A gravel road is seen outside of Kulm, N.D., in 2003. Forum News Service file photo

The recent news of Sam and Laura (Winrod) Leppert buying a vacated school building in Kulm, N.D., brought back memories for me. Laura is a daughter of cult leader Gordon Winrod. Some residents in that town of about 350 worry about a cult starting up there.

In the 1980s and 1990s, I was the ag reporter for The Forum of Fargo-Moorhead. On Sept. 22, 1996, the Forum published my story: "Under Siege: Cult makes family's life a living hell." It was three full pages and described how the farming Leppert family of Dickey, N.D., became embroiled in the Winrod family in Missouri.

The anti-semitic Winrod had been defrocked minister by the Lutheran Church-Missouri Synod. He started his own Our Savior's Christian Church and gained fame for denying Jesus was a Jew and for urging Christians toward violent opposition to Jews.

In 1978, the Roger and Delores Leppert family from Dickey, N.D., traveled to Missouri to meet with Winrod, who was using his radio program to encourage homeschooling,

Roger's sister, Inez Leppert, a single aunt and former American Lutheran Church medical missionary, encouraged romances between the Lepperts' five sons and Winrod's five daughters. One time the Lepperts traveled to meet Winrod with Gordon Kahl, the Heaton, N.D., mechanic and farmer. (Kahl in February 1983 led a deadly Posse Comitatus face-off with U.S. Marshals that killed two marshals at Medina, N.D. Inez attended Christian Constitution Party meetings at the Medina medical clinic of Dr. Clarence Martin, which the marshals were staking out. Inez attended the meeting the day of the stand-off.)

8 of 11 taken

Three Leppert sons married three Winrod daughters in the early 1980s. Two of the couples had five and six children, respectively — a total of 11. Those two Leppert sons, Timothy and Joel, were divorced from their wives in 1992.

The Winrod women violated child custody rules with impunity, and the fathers won sole custody in both North Dakota and Missouri supreme courts. The Winrods responded by abducting eight of the 11 children of Timothy and Joel Leppert. Most were taken from the farms. One was taken Dec. 23, 1995, from the Buffalo Mall in Jamestown, N.D.

+---+

## TASK DESCRIPTION
Carry on the article about the Leppert and Winrod families, starting right after its last sentence. The entries have nothing to do with the article about the Leppert and Winrod families.

+---+

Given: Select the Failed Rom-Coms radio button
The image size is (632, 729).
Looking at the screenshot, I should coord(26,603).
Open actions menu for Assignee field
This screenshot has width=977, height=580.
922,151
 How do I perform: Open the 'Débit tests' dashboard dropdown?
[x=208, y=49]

+---+

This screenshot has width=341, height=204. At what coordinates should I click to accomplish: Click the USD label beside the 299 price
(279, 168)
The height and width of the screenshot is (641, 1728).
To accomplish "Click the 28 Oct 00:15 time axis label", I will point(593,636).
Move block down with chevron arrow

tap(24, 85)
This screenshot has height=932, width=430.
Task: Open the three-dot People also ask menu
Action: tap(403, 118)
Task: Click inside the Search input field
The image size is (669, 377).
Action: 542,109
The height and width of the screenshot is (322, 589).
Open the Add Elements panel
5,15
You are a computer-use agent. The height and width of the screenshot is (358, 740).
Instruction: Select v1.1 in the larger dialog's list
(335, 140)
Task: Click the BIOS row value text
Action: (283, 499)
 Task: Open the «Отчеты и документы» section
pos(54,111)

+---+

## ANSWER BOX
During the legal wranglings, Winrod famously sent his "Winrod Letter" newsletters to hundreds of mystified rural residents across southeast North Dakota. Winrod offered a skewed play-by-play of the proceedings that often attacked individual judges — the "jewdiciary."

Marke Roberts, then the LaMoure County sheriff, told me his office took 130 service calls to the Leppert farmsteads around Dickey, N.D. The Lepperts found shovels and mower guards hanging in their corn fields to chew up their farm equipment, perhaps to distract them. Tim and Joel wondered whether their brother, Sam, and his wife, Laura (Winrod) Leppert, who lived in LaMoure County, were helping the ex-wives.

The end of the harassment started Aug. 30, 1996. Sharon Leppert (Tim's ex-wife) and Mark Leppert (Tim's youngest brother) were chased down by authorities while attempting to flee an attempt to abduct a child from Tim's home. On Sept. 16, 1996, Quinta Leppert (Joel's ex-wife) and Nathan Leppert (Tim's oldest son) were arrested in a tent in Joel Leppert's shelterbelt. They carried a .357 magnum pistol and a two-way radio.

I came to work for Agweek in 2000 and turned to other stories. Later that year, Winrod was arrested and six still-missing children were found on his complex. In 2002, Winrod was convicted of kidnapping and went on to serve 10 years of a 30-year sentence. He was released in 2012, and one of his granddaughters warns the community to beware. It will be interesting to see how my friends in Kulm cope with this.